Malam ini, nggak disangka-sangka si ibu ngasih lauk untuk sahur besok. Kan akunya jadi terhura hahhahaa,,, receh banget aku ya. Dikasih lauk yang dimasak sendiri oleh si ibu gitu aja udah ngebuat aku ngerasa istimewa. Ya maklum ya, namanya jauh dari keluarga. Trus kan, budaya ngasih makanan ke tetangga ini jarang banget aku temui selama di Medan.
Kalau di kampung mah biasa ngasih sayur ke tetangga. Apalagi saat ramadhan. Inget banget dulu waktu masih kecil. Menjelang berbuka puasa dulu sering disuruh emak buat ngantar makanan ke tetangga. Biasanya makanan untuk berbuka. Entah itu bakwan, pisang goreng, atau aneka kue.
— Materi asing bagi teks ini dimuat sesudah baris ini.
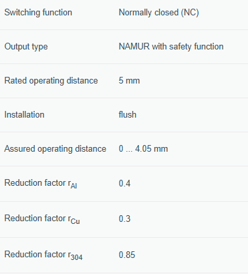
Task: Click the 304 subscript in reduction factor
Action: (x=76, y=257)
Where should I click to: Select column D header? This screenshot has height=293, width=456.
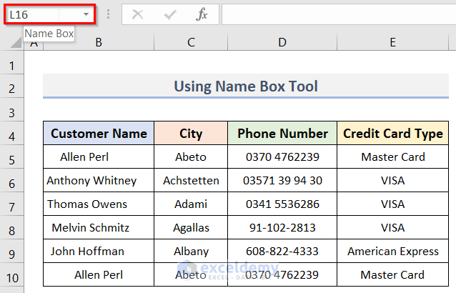(x=282, y=42)
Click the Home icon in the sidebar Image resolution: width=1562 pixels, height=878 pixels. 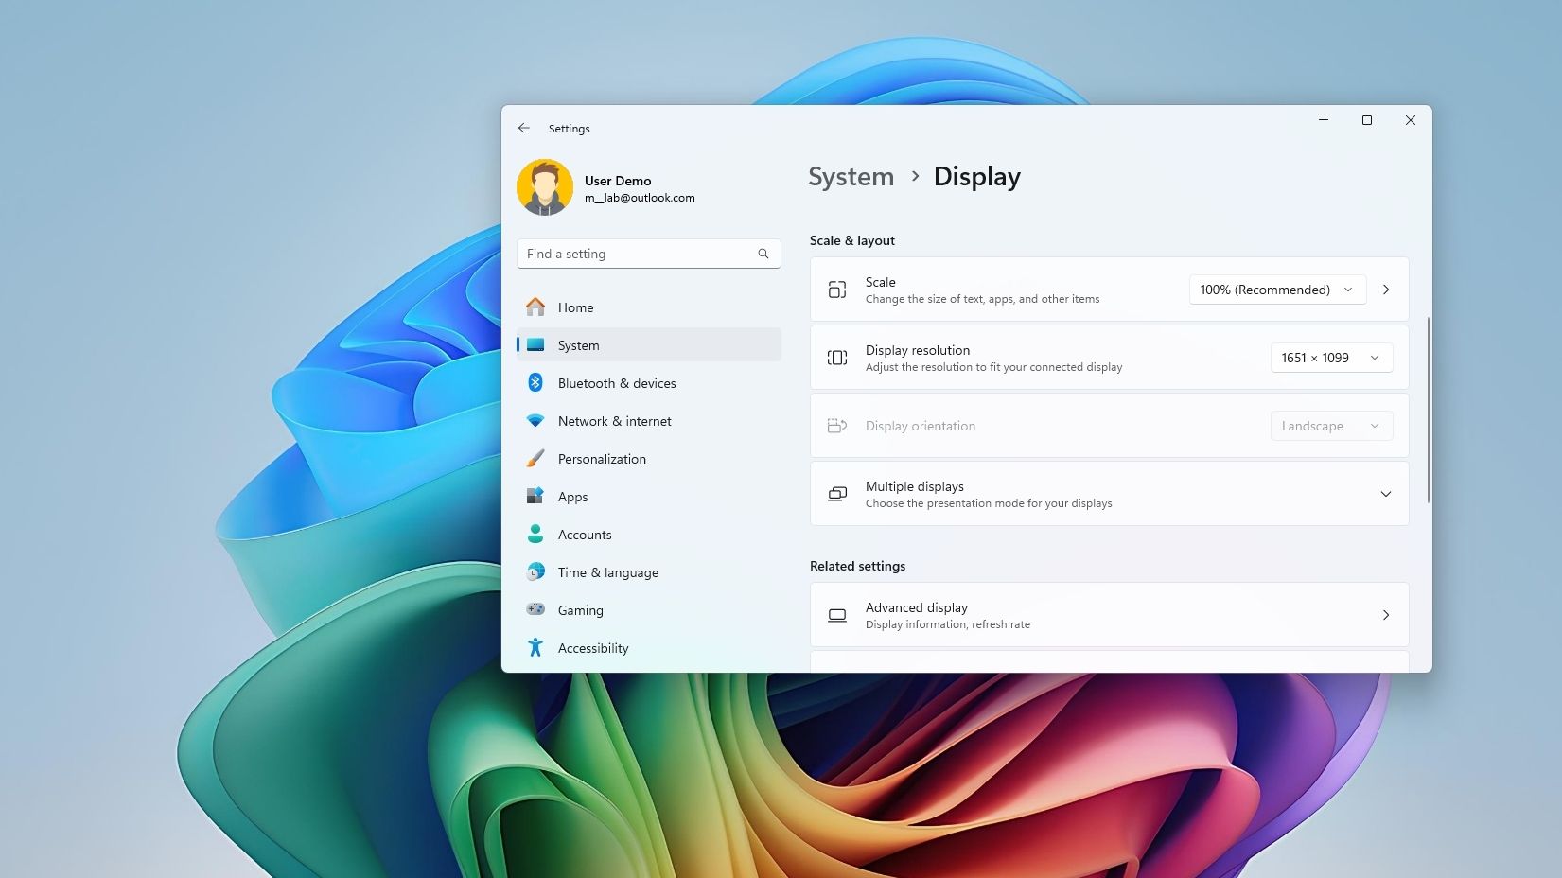coord(535,307)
Kalau lagi masak enak, semisal motong ayam (iya, motong ayam peliharaan sendiri untuk dimasak itu menu spesial kalo di kampung), bisa dipastikan tetangga pun ikut kebagian.
Tradisi mengantari makanan ke tetangga ini sebenarnya nggak cuma saat ramadhan tiba. Hari biasa juga. Hanya saja saat bulan ramadhan intensitasnya semakin sering.
Masa kini, di kampungku tradisi memberi makanan ke tetangga mungkin nggak seperti dulu. Sudah sedikit memudar. Tapi masih ada. Berbeda dengan di kota yang nyaris tak pernah kutemui.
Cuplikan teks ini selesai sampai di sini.